_Data section_

## begin

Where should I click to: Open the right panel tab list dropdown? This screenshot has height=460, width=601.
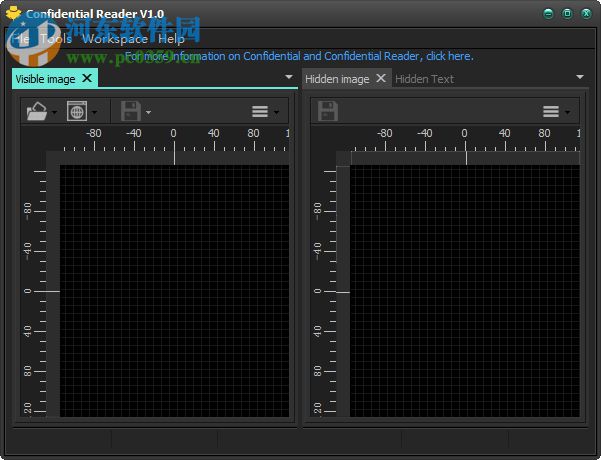point(580,77)
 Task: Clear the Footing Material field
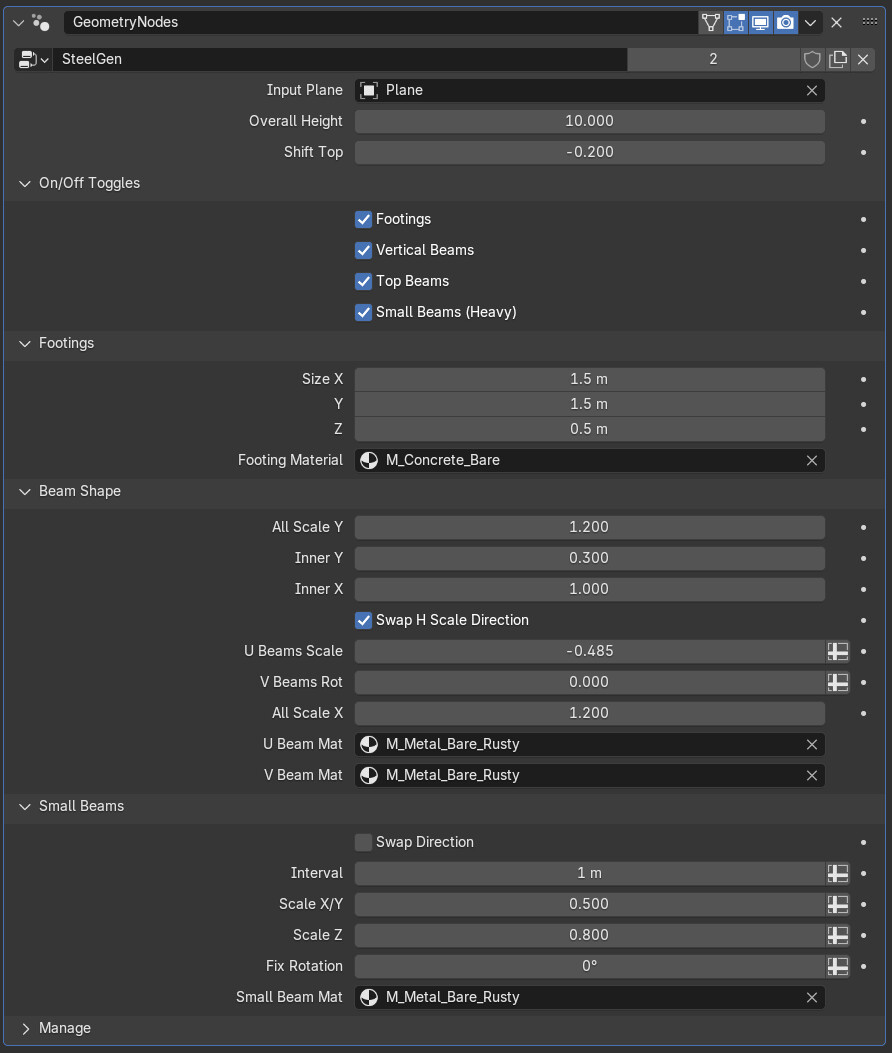tap(812, 460)
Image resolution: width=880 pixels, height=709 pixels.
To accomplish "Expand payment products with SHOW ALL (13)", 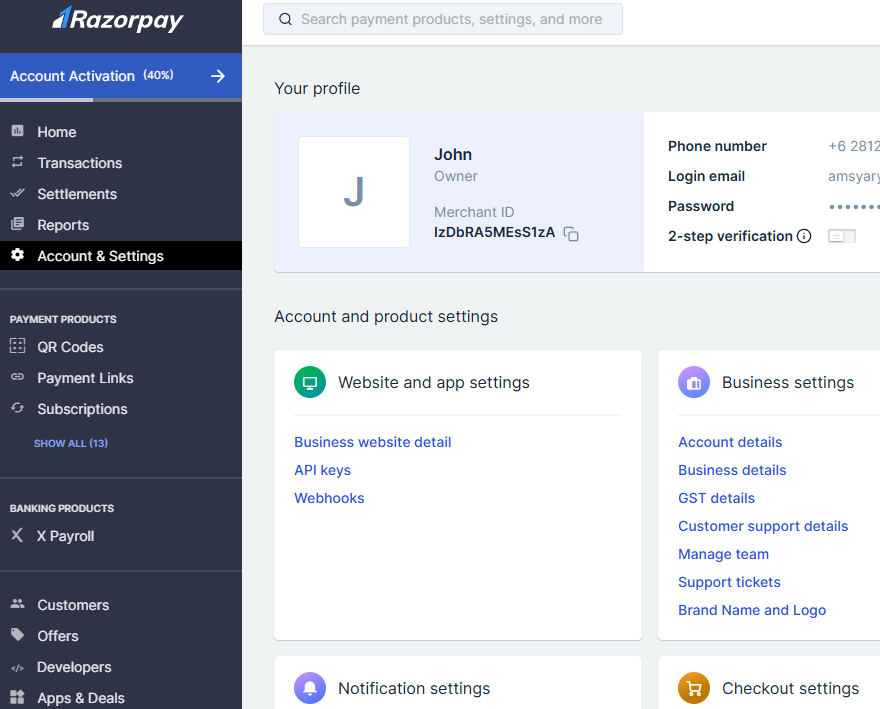I will (x=71, y=443).
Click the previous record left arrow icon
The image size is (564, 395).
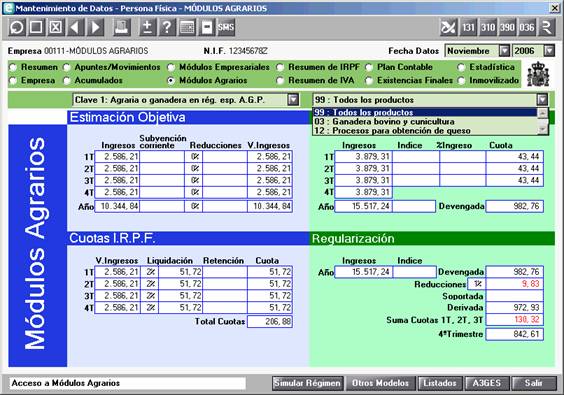(75, 27)
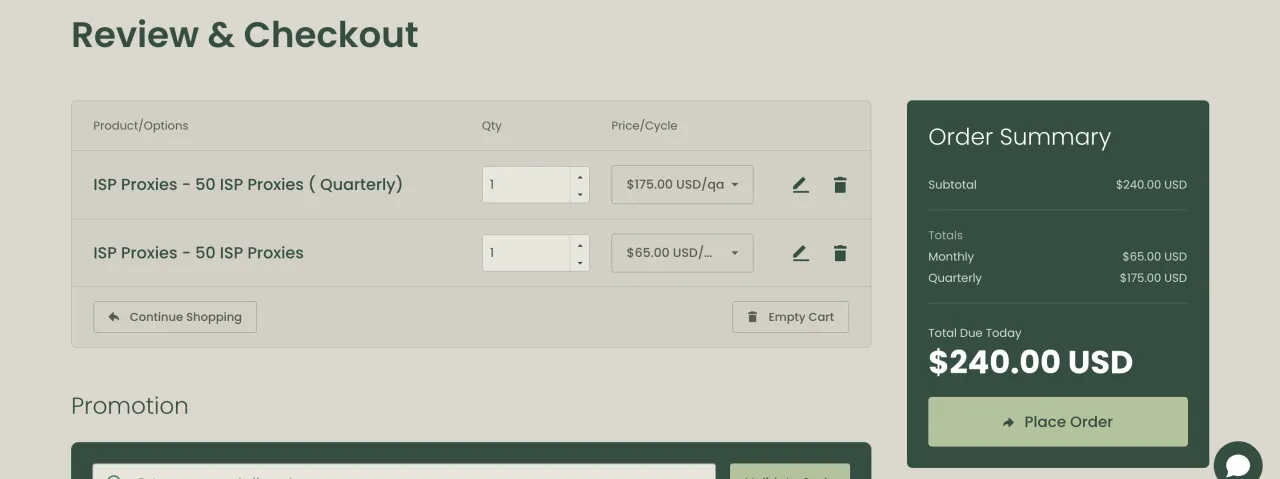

## end

_Given exercise_
Display each line of the data above that contains the string "width". Case counts.

_Result of this exercise_
Where should I click to: Open the right panel tab list dropdown? This screenshot has height=460, width=601.
Image resolution: width=880 pixels, height=709 pixels.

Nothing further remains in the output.